ЗАДАНИЕ A — Запишите целиком отрывок об образе государства без единого изменения.

======== ПРИВЕДЁННЫЙ ОТРЫВОК ========

Образ государства был и остается значимым феноменом как в индивидуальном, так и в массовом политическом сознании. Этот феномен должен рассматриваться в разумных измерениях и пространственно-временных координатах.
Как особая единица сознания он принадлежит миру психического и складывается из трех компонентов: дескрипции (описания действительности), оценки (выражения отношения к действительности), прескрипции (предписания поступка). При выяснении социально-предметного содержания образа государства надо избегать подмены такого выяснения разбором его психической структуры. Опасность подобной подмены есть, поскольку указанное социально-предметное (в нашем случае "государственническое") содержание накладывается на эту структуру, срастается с ней, через нее проявляется. В такой ситуации из поля зрения нередко ускользает то, что психическое и собственно "государственническое" - вещи разносу щностные, которые строятся и выражаются по своим канонам. Если их принципиальные отличия не распознаются, то исследование образа государства превращается в малопродуктивное занятие.

======== ДАННЫЕ УПРАЖНЕНИЯ ========

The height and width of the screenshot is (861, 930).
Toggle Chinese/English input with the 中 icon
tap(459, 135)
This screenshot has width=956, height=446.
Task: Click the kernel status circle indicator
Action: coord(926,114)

========

ЗАДАНИЕ B — Перечислите все строки, где встречается слово «screenshot», с учётом регистра.

ПОЛНОЕ РЕШЕНИЕ A —
Образ государства был и остается значимым феноменом как в индивидуальном, так и в массовом политическом сознании. Этот феномен должен рассматриваться в разумных измерениях и пространственно-временных координатах.
Как особая единица сознания он принадлежит миру психического и складывается из трех компонентов: дескрипции (описания действительности), оценки (выражения отношения к действительности), прескрипции (предписания поступка). При выяснении социально-предметного содержания образа государства надо избегать подмены такого выяснения разбором его психической структуры. Опасность подобной подмены есть, поскольку указанное социально-предметное (в нашем случае "государственническое") содержание накладывается на эту структуру, срастается с ней, через нее проявляется. В такой ситуации из поля зрения нередко ускользает то, что психическое и собственно "государственническое" - вещи разносу щностные, которые строятся и выражаются по своим канонам. Если их принципиальные отличия не распознаются, то исследование образа государства превращается в малопродуктивное занятие.

ПОЛНОЕ РЕШЕНИЕ B —
The height and width of the screenshot is (861, 930).
This screenshot has width=956, height=446.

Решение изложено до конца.